Textauszug =
Nur wenige Wochen nach dem Massaker von Hula berichten Aktivisten nun über ein neues Blutbad in der syrischen Provinz Hama.

Frankfurt/Main. „Komm schon, Papa. Herrgott noch mal, steh auf“, schluchzt der Mann. Er kauert auf der Straße über der Leiche eines älteren Mannes mit grauen Haaren. In der Ferne ist ein Knall zu hören. Die Leiche soll eine von mehr als 200 sein. Aktivisten berichten nur wenige Wochen nach dem Massaker von Hula über ein neues Blutbad in der syrischen Provinz Hama. Sollten sich die Berichte bestätigen, wäre es das folgenschwerste Massaker seit Beginn der Proteste gegen den syrischen Präsidenten Baschar Assad im März vergangenen Jahres.

Arbeitsaufträge =
1. In welcher syrischen Provinz soll sich laut dem Bericht über das neue Blutbad das Massaker ereignet haben?
2. Führe den Bericht über das Blutbad in Hama im Anschluss an seinen letzten Satz weiter.

Datenzeilen =
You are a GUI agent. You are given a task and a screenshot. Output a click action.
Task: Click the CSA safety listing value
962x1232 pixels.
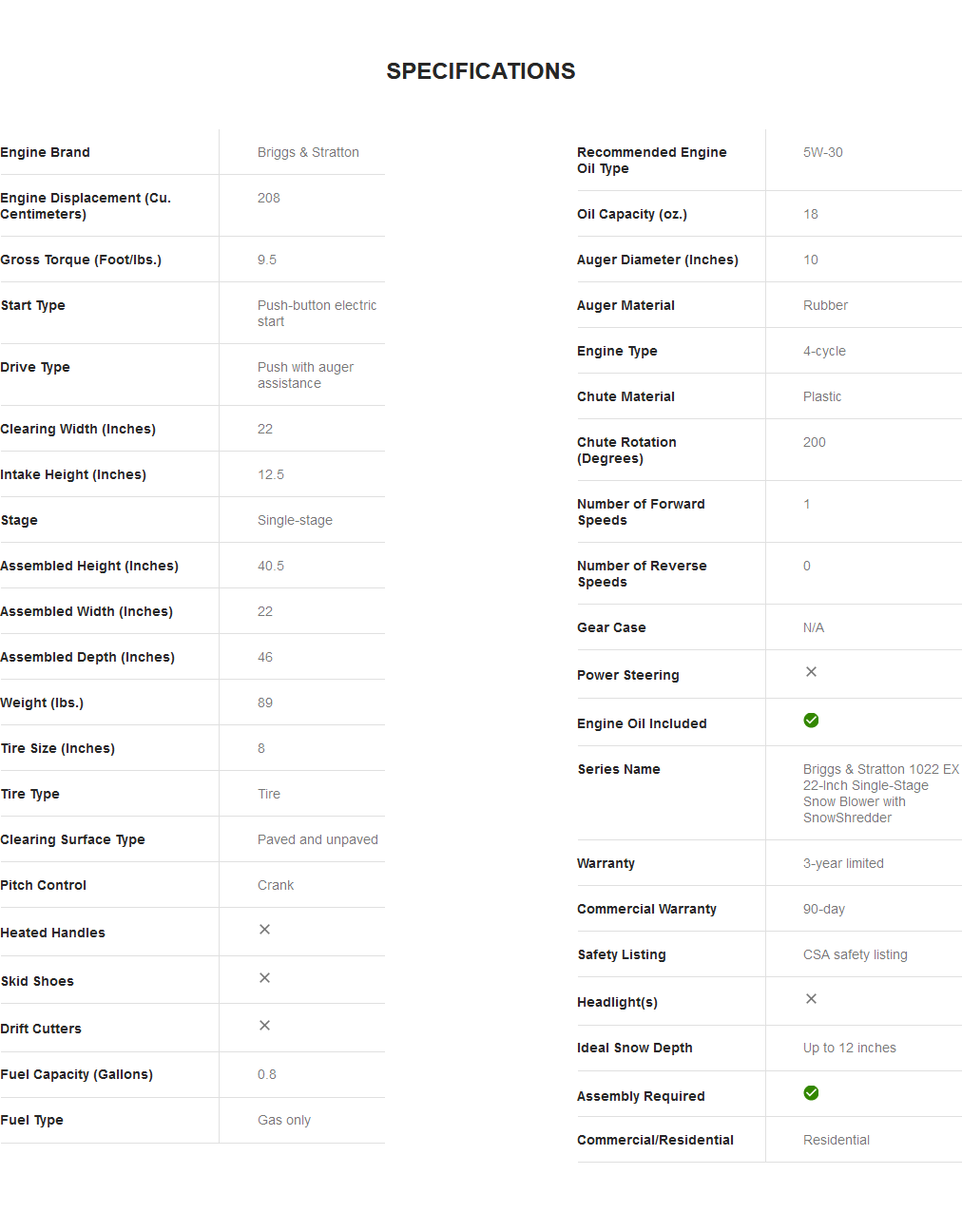(855, 954)

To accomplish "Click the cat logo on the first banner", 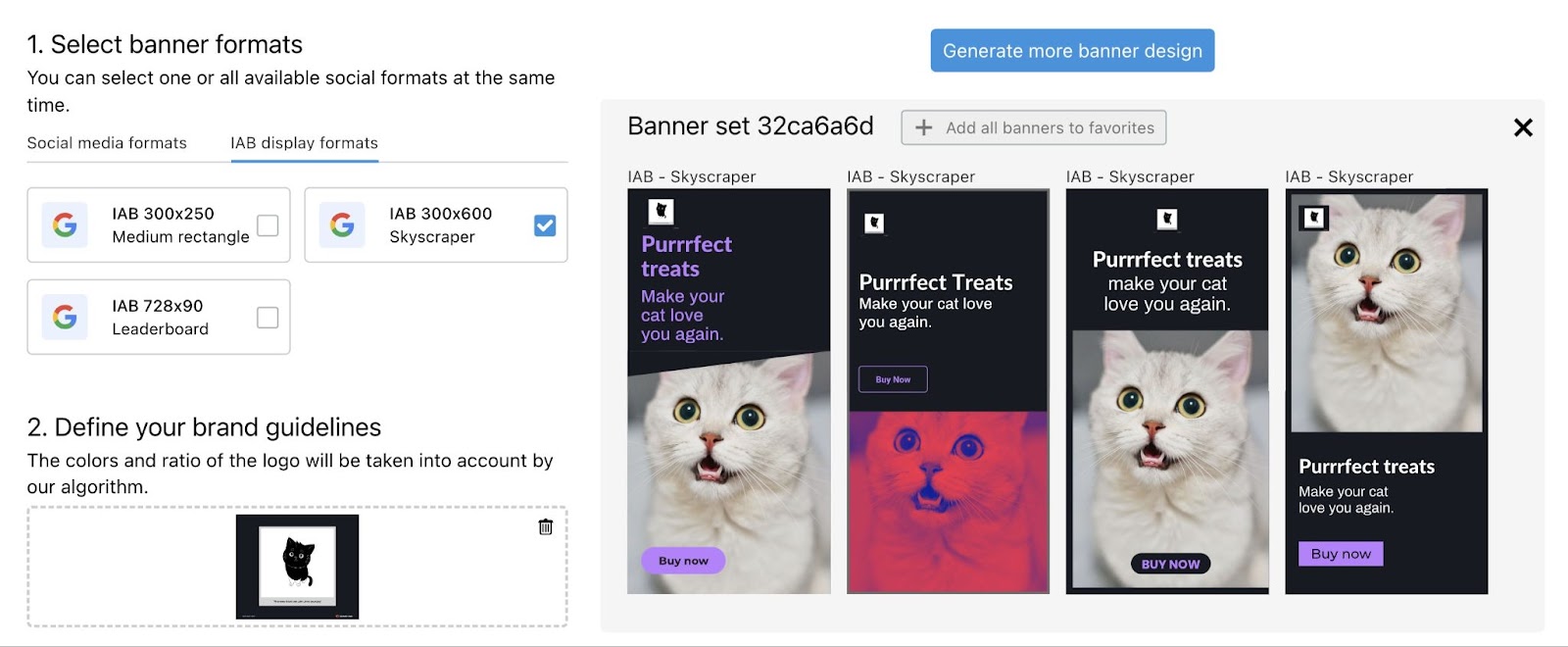I will tap(662, 211).
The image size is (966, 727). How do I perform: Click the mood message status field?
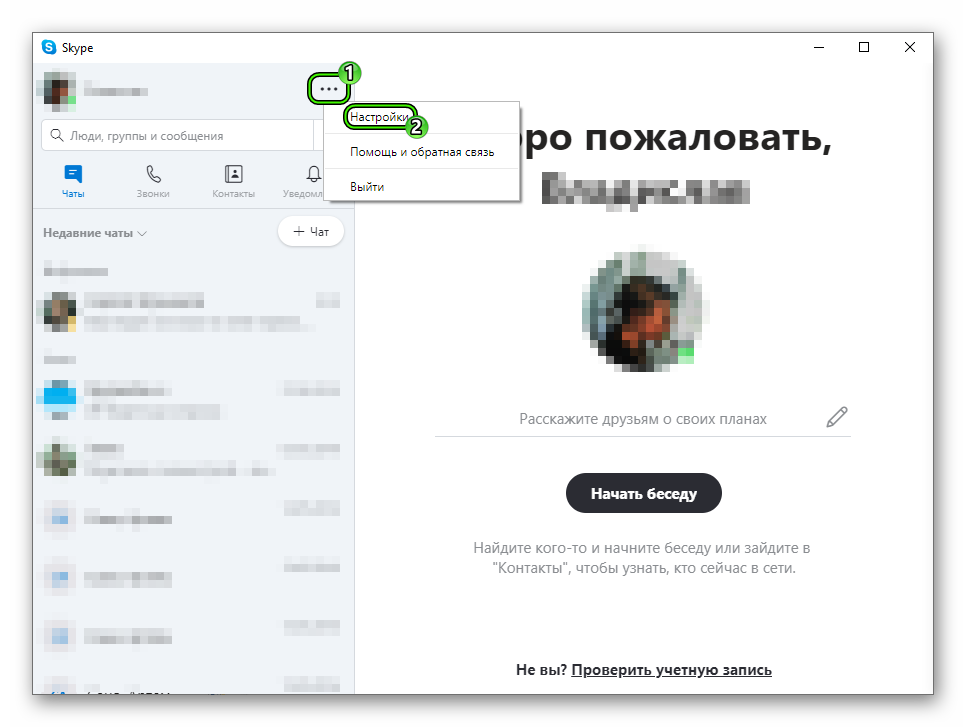(x=642, y=419)
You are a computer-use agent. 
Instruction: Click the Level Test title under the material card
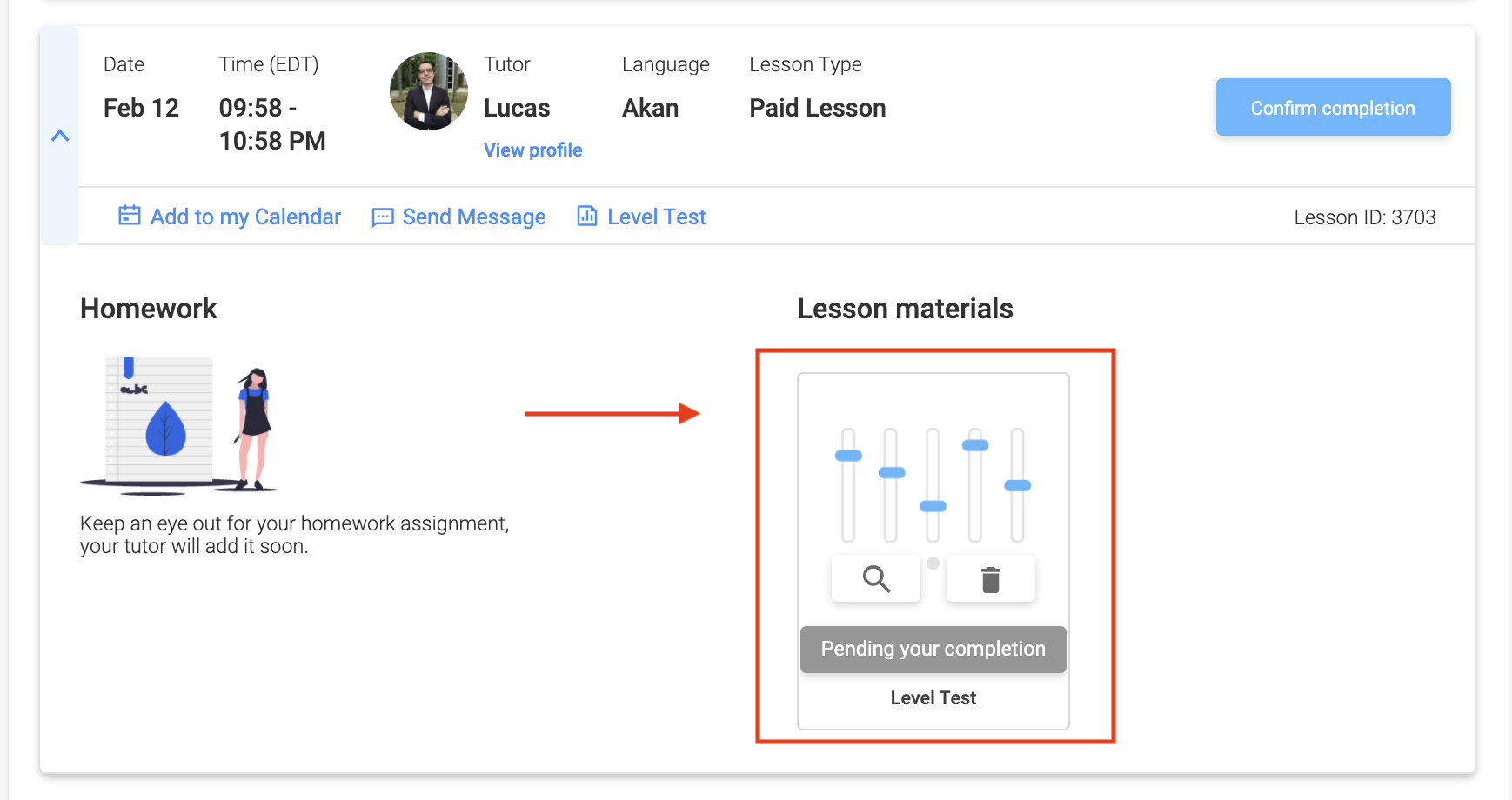933,697
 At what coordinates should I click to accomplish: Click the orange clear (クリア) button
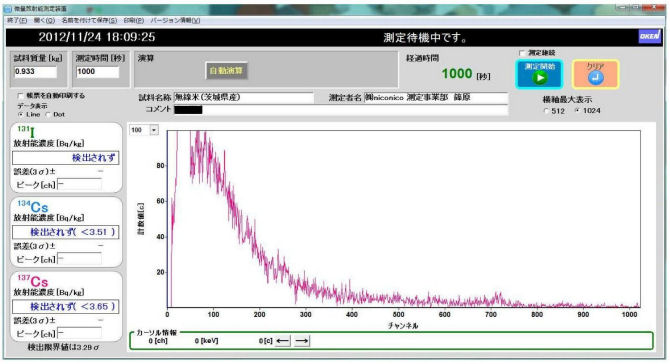pyautogui.click(x=595, y=74)
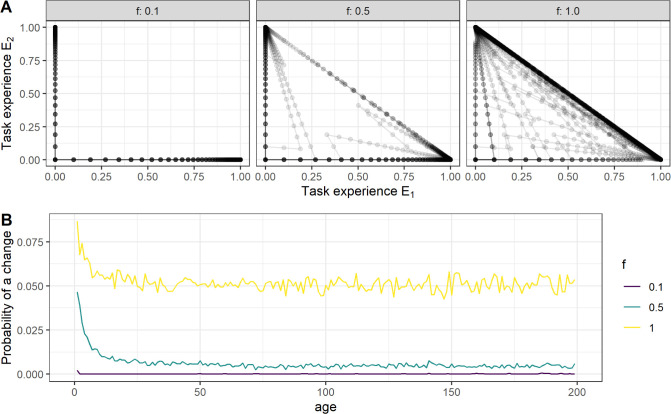Screen dimensions: 671x414
Task: Click the bottom-right data point in f: 1.0 panel
Action: pyautogui.click(x=659, y=159)
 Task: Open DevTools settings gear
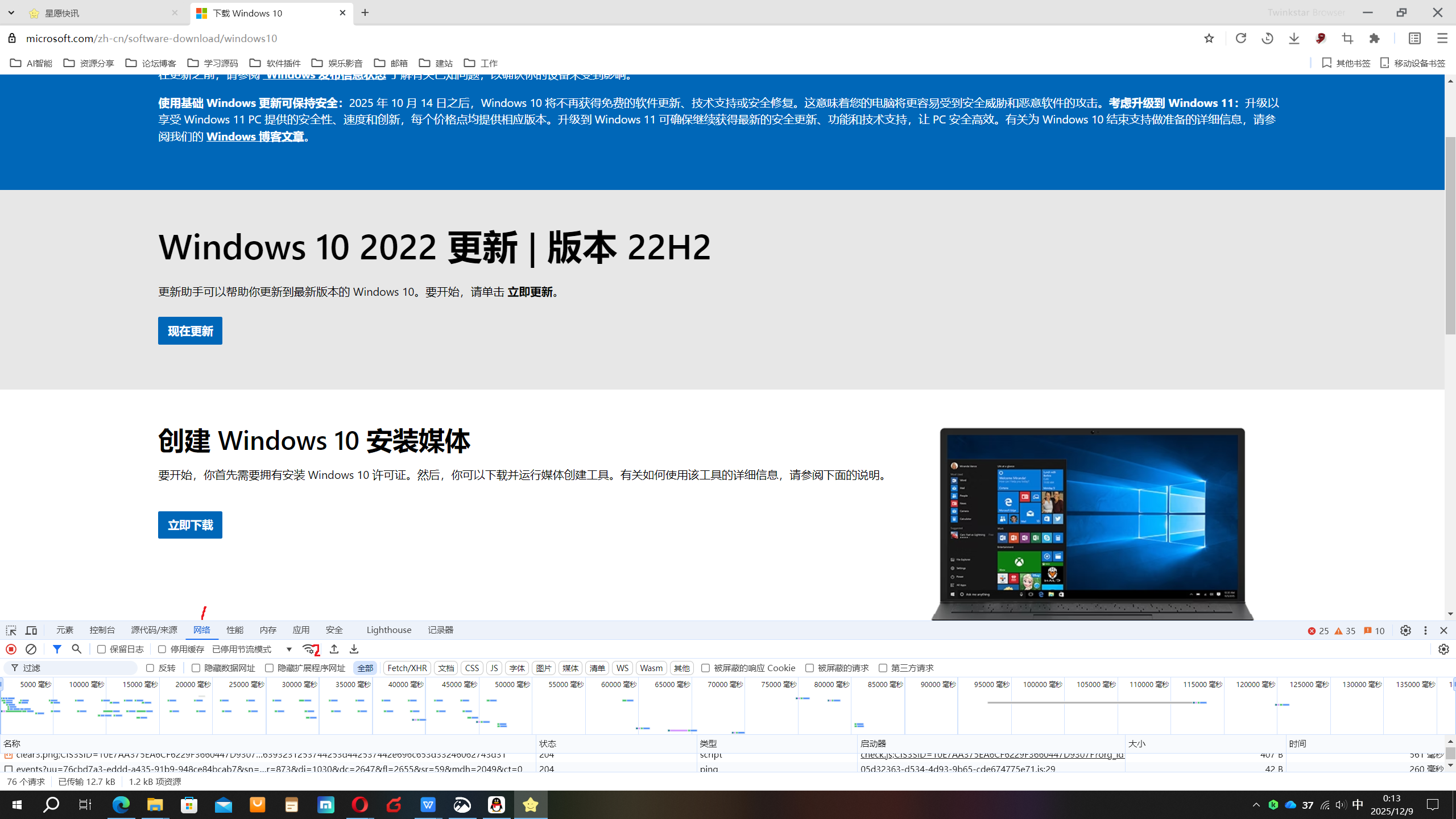click(1405, 630)
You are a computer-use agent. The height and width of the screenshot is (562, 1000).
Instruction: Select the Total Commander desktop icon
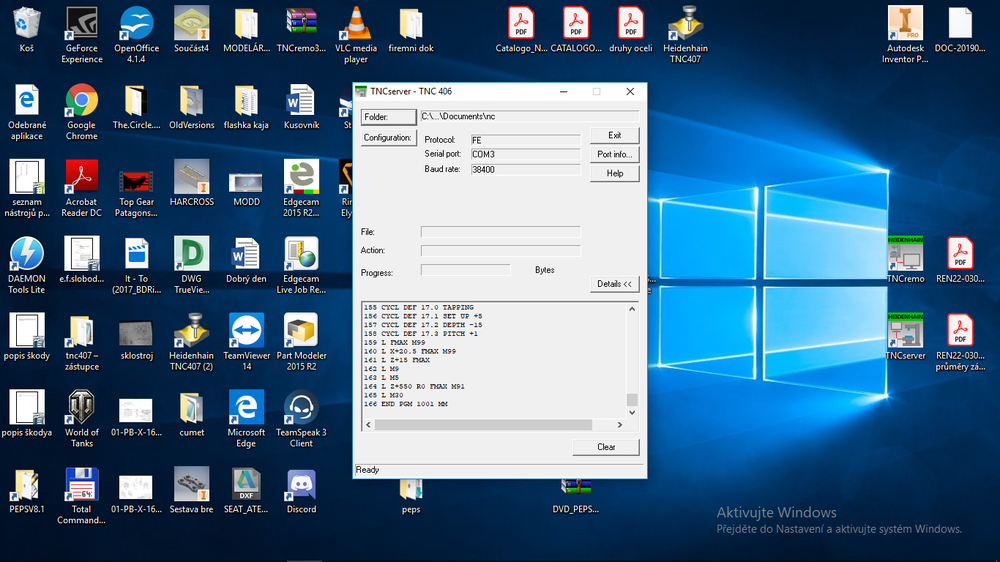(x=81, y=486)
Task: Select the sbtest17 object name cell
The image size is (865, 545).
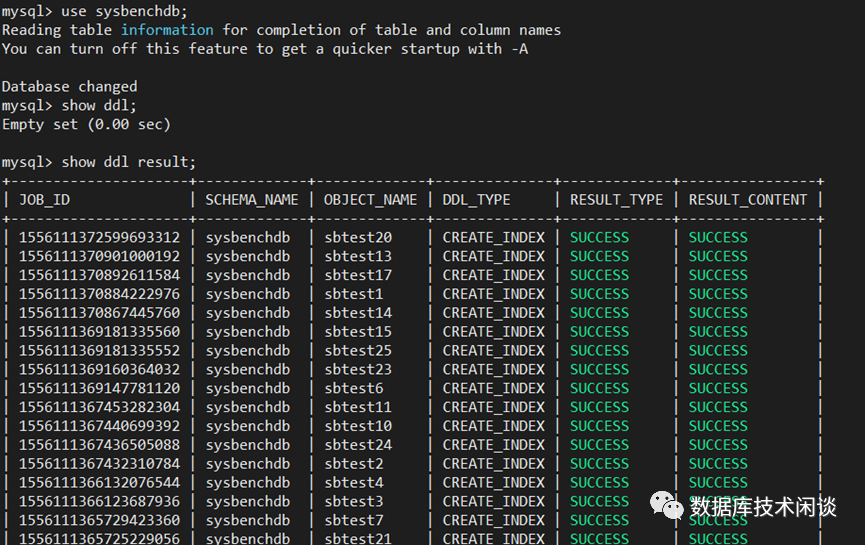Action: tap(357, 275)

Lösungen =
1. In der Provinz Hama.

2.
Mehr als 200 Menschen sollen getötet, Leichen verbrannt, Frauen und Kinder abgestochen, ganze Familien regelrecht abgeschlachtet worden sein. Die in London ansässige Syrische Beobachtungsstelle für Menschenrechte stellte ein Video ins Netz, das 15 Leichen von Männern zeigt, die bei den Gräueltaten am Donnerstag in der Ortschaft Tremse, nur 15 Kilometer von der Stadt Hama entfernt, getötet worden sein sollen. Die Leichen der Männer, alle jung bis mittleren Alters, liegen nebeneinandergereiht auf dem Lehmboden, teilweise sind recht deutlich Schusswunden zu sehen. Einige Gesichter sind blutüberströmt, andere unversehrt, mit ins Leere blickenden Augen. Blut klebt auf und neben den leblosen Körpern, eine Stimme kommentiert auf Arabisch die Leichen von Tremse, immer wieder sagt der Mann: „Allahu Akbar, Allahu Akbar“, Gott ist größer.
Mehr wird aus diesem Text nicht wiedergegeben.